Swine flu led to huge financial burden on patients: Study
The outbreak of H1N1 in India in the opening months of the year had a huge socio-economic impact with the expenditure incurred by patients on their treatment being 17 to 62 times of India's monthly per capita income, according to a study.
New Delhi: The outbreak of H1N1 in India in the opening months of the year had a huge socio-economic impact with the expenditure incurred by patients on their treatment being 17 to 62 times of India's monthly per capita income, according to a study.
The study was carried out on 209 hospitalised swine flu patients from January 1 to March 31, 2015.
The H1N1 influenza outbreak caused various problems with huge financial burden on individuals as well as insurance providers, the study found.
"The recent outbreak of H1N1 affected healthy adults besides patients with high risk factors thus causing panic among large sections of the population.
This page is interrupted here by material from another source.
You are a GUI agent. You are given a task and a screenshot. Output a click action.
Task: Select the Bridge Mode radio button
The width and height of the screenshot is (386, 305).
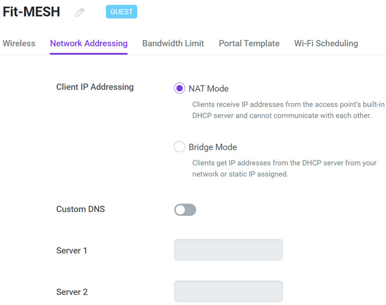(x=180, y=147)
It led to substantial health burden and had huge implications ranging from closure of schools to low productivity," said the study carried out by Sir Ganga Ram Hospital (SGRH).
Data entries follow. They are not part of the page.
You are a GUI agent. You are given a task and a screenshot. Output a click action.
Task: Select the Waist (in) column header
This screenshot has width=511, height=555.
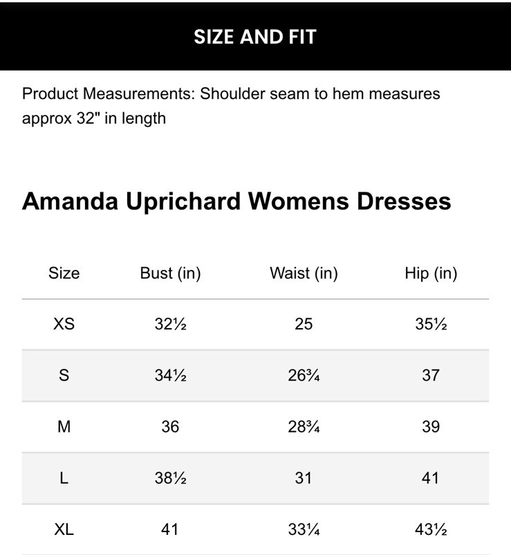point(304,273)
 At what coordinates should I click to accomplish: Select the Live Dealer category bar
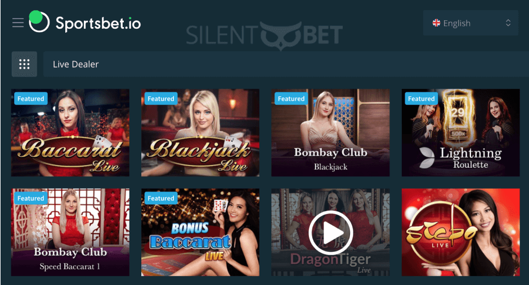[x=286, y=64]
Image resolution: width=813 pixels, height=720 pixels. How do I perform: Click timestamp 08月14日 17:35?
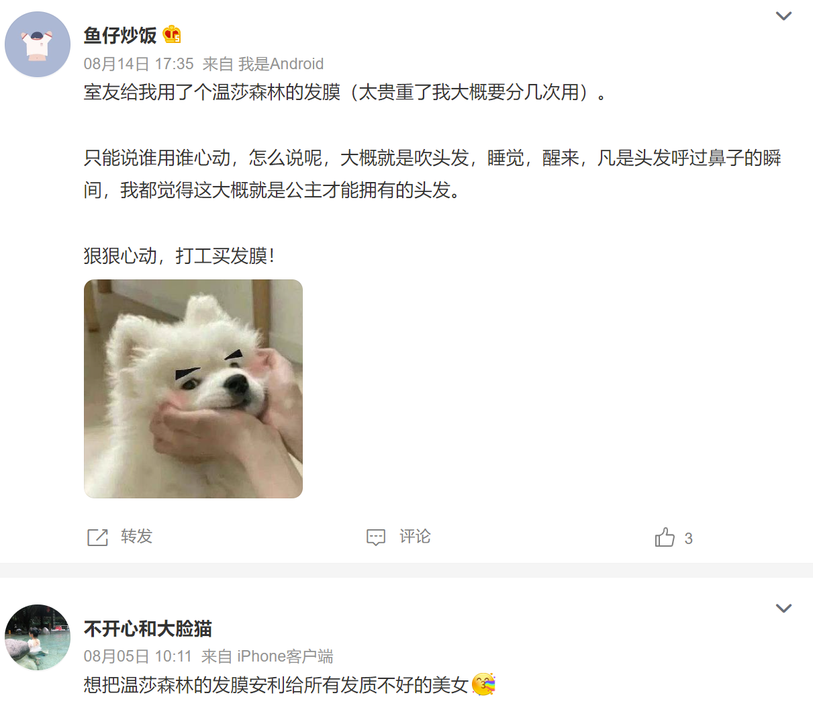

The expenditure incurred by patients on their treatment was 17 to 62 times of India's monthly per capita income, the study said.
"Our study found that minimum expenditure for admitted patients of H1N1 patient was Rs 10,004 and maximum was Rs 19,85,428. Mean expenditure in isolation ward was Rs 1,25,429, single isolated room was Rs 1,62,320 and in ICU it was Rs 4,57,447. The expenditure increased with increase in age. Hospital expenses in specially created Isolation Ward was much lower than Isolated Single Rooms," Dr Atul Gogia said.
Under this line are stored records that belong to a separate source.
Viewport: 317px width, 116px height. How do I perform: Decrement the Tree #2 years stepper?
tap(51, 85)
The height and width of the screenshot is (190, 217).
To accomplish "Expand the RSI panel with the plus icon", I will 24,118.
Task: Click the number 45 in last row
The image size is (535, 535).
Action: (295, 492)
The doctors said that this is the first report to give fair information on the economic impact of H1N1 influenza.
However, the actual economic burden of H1N1 could be much higher as the study could not take into account absenteeism from work or school and decrease in production and tourism.
Dr Atul Kakar, author of the study and senior consultant at SGRH said preventive measures with vaccination before the start of epidemic would help drastically reduce the cost of hospitalisation and socio-economic burden on the patient.
According to Dr Atul Gogia, co-author of the study and consultant, "All patients included in the study were confirmed cases of H1N1 diagnosed by RT-PCR and were in the category needing hospitalisation. Total hospital expenditure data was collected after discharge and duration of hospital stay and onset of illness till presentation to the hospital."
Out of 209 patients studied, 54.3 per cent were more than 40 years of age and 46 per cent were women. A total of 52.9 per cent patients had one or more co-existing medical conditions.
Hypertension was found in 23 per cent and diabetes in 22.5 per cent patients of H1N1.
The study was carried out by Dr Atul Kakar, Dr Atul Gogia, Dr Pratyush Kumar and Dr Anurag Sachan from Department of Medicine at SGRH and has been accepted for publication in the Journal for Current Medicine Research and Practise.